その後、署内で

 その日の夕方、一人の浮浪者らしき男が警察署の入り口からフラッと入ってきた。あまりにも汚れ、みすぼらしい格好をしていたその男は、入り口から十歩も進まないところで前に立ちはだかった警官によって行く手を阻まれてしまった。
「あんたね、一体どこ行こうとしてるの? 勝手に入ってこられちゃ困るな。」
それでも男は無言のまま立ちすくんでいた。警官は男から漂ってくる異臭に顔をしかめ、腰から警棒を取り出すと、男の横腹を軽く突いた。
浮浪者の男は低く呻いたものの、それでも動こうとしなかった。警官はさらに力を入れて警棒を握り直し、ふぅーっとため息をついた。
「おっさん、分かっているよね。今すぐ出ていかないと痛い目に遭うよ。」
浮浪者の男はゆっくりと顔を上げ、警官の目をじっと見た。その瞬間、警官は男の目の奥に何かの光を見て身体が硬直し、動けなくなった。男は表情一つ変えず、警官の左側をすり抜けるとまっすぐに奥の一室へと歩を進め、すでに無人になっていたその部屋の自販機の横のゴミバケツをしばらく漁っていた。そしてそれが済むと、今度は立ちすくんだままの警官の右をすり抜けて、何事もなかったかのように去って行ったのだ。

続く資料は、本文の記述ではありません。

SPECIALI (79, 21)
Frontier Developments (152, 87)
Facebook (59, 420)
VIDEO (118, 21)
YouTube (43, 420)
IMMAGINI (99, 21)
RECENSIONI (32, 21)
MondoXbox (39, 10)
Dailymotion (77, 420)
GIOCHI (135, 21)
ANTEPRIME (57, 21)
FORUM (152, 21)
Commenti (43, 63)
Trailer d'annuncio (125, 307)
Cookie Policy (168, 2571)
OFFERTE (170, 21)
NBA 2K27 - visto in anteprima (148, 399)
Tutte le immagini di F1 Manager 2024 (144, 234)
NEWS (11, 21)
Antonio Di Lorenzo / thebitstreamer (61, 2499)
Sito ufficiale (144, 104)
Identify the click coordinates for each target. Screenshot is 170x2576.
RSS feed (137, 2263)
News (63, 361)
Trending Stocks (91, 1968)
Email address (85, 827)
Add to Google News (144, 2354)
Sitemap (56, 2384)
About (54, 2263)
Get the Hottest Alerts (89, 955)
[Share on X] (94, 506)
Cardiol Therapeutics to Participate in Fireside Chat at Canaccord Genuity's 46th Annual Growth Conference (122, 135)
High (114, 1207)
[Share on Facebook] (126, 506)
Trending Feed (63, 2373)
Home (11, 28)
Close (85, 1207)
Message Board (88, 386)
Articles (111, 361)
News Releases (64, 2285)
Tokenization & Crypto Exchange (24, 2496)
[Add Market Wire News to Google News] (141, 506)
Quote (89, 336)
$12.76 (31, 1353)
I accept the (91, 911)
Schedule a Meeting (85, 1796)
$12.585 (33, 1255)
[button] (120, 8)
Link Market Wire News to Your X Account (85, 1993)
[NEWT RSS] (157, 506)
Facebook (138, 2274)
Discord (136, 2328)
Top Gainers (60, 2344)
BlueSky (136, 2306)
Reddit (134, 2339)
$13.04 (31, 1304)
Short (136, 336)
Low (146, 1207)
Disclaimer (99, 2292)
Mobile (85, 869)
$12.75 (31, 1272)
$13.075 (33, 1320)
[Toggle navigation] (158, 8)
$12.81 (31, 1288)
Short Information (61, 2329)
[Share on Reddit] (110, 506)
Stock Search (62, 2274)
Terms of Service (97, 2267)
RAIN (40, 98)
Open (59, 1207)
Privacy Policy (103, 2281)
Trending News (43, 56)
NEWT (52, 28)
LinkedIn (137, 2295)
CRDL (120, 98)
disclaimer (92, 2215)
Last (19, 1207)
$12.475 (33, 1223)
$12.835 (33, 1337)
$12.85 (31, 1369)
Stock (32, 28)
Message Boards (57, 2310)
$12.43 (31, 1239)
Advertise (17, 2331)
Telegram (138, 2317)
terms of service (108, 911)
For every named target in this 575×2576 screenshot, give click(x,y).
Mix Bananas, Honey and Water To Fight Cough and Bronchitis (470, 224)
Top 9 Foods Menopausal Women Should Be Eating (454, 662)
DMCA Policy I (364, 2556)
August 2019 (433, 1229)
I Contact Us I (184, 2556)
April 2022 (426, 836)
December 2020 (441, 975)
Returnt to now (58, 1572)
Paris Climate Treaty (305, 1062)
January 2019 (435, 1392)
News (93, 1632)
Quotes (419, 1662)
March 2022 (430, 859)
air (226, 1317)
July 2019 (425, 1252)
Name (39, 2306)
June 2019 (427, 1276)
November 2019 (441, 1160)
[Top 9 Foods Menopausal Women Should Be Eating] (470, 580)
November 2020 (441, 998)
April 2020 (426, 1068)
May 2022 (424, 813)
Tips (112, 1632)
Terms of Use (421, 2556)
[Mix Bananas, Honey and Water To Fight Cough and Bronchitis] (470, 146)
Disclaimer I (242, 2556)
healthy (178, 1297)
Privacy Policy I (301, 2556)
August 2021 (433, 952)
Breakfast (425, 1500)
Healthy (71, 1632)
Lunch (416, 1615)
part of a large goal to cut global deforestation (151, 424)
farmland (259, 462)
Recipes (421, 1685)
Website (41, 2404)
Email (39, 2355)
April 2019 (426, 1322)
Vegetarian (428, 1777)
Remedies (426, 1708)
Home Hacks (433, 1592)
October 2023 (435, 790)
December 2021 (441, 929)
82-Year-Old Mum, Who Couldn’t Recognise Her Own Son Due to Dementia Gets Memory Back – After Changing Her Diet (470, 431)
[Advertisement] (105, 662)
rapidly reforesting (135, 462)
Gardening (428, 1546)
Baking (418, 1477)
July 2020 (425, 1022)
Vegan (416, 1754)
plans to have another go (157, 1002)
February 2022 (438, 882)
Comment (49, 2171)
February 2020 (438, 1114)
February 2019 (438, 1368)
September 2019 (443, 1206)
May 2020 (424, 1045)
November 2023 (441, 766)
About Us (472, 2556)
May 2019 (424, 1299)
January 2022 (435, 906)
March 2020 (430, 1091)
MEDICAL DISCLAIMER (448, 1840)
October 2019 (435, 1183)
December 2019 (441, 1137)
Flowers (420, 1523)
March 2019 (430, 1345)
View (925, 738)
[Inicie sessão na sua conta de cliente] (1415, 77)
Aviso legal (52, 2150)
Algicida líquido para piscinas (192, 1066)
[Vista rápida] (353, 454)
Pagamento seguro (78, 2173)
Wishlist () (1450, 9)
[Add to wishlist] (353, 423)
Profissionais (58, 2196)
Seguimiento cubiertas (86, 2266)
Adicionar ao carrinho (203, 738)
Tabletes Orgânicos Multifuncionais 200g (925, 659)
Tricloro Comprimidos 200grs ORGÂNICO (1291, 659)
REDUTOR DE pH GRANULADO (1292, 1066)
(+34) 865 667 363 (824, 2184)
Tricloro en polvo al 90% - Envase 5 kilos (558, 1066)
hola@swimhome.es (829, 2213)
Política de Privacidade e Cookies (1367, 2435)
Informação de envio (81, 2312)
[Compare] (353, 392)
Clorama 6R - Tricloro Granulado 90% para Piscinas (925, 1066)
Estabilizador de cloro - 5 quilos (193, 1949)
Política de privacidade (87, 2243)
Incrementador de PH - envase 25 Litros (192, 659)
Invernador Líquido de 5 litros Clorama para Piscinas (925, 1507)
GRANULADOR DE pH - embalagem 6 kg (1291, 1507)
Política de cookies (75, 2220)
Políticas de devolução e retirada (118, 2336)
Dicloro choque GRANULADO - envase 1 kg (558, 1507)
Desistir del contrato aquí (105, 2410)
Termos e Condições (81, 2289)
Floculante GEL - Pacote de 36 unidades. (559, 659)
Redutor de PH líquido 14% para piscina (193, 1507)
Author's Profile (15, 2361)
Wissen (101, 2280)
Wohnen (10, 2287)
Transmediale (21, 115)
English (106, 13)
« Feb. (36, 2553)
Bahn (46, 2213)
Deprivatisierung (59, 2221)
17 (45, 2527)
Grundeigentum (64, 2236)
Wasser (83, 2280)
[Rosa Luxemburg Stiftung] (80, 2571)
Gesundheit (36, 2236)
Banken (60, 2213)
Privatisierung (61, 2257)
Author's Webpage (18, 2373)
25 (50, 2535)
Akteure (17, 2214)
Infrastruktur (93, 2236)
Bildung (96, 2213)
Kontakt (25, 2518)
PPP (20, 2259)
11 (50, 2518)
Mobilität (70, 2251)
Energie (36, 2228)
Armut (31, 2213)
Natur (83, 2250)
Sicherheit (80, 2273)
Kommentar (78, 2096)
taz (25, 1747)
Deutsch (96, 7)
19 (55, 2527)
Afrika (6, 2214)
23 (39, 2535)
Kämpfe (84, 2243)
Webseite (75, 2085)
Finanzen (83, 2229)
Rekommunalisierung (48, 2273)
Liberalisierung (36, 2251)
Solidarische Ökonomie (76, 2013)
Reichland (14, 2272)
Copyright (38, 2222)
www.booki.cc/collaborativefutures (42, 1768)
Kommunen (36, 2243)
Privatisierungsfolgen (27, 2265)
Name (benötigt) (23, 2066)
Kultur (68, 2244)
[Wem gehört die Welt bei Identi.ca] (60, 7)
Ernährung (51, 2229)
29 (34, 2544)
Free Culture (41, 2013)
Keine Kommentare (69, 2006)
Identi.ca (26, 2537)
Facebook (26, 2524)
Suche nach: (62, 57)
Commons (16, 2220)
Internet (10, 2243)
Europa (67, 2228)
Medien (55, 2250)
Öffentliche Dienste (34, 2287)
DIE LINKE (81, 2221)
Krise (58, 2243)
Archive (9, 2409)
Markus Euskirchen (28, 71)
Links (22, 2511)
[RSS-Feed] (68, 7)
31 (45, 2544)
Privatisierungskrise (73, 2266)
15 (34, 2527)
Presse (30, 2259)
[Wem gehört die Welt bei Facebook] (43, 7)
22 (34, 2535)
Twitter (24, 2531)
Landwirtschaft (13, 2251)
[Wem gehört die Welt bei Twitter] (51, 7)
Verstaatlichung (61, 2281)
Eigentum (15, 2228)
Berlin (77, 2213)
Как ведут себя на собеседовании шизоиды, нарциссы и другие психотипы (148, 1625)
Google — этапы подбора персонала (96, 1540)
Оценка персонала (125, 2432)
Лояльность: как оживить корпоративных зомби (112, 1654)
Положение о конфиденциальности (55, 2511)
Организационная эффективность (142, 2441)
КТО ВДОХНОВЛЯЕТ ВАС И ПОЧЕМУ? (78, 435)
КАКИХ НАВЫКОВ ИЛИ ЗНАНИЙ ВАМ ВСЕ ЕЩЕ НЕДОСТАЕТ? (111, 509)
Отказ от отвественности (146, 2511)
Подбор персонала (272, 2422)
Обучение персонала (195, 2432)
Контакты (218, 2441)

立ったままの姿勢を続けていた警官の手から警棒がすべり落ち、コンクリートの床の上で乾いた音を立て、その音で彼はハッと我に返った。わずかに漂う異臭に再び顔をしかめたが、その臭いの元が何であったのか、彼にはついに思い出せなかったのだ。

 翌日、警察署内の別の一室で、一人の若い婦人警官がせわしなく何かの準備に追われていた。経験者の誰もが面倒くさがり、敬遠するその仕事だったが、真面目だけが取り柄の彼女にとってはそれもまた重要な任務の一つであったに違いない。だが・・・、その任務に欠かせない重要な道具・・・いや、大切なパートナーの姿が見当たらず、彼女は内心焦っていたのだ。時間に余裕は無かった。いつもならここにあるはずなのに・・・いや、確か、前回の仕事の後、この棚の上に置いたはずなのだ。その時、彼女は部屋の隅に見慣れない段ボール箱が置かれていることに気がついた。藁にもすがる思いでその箱を開けた彼女の目に飛び込んできたのは・・・ボロ服を身にまとった汚い腹話術人形だった。彼女の目が輝いた。いつもの人形とは違ったものの、そんなことには構っていられない。きっとずっと前まで使われていた前任の腹話術人形なのだろう。少し臭(にお)ってくることが気にはなったが、彼女はその腹話術人形を急いでトランクに詰め込み、市内の小学校で一時間後に開かれる交通安全教室にいそいそと出かけて行ったのであった。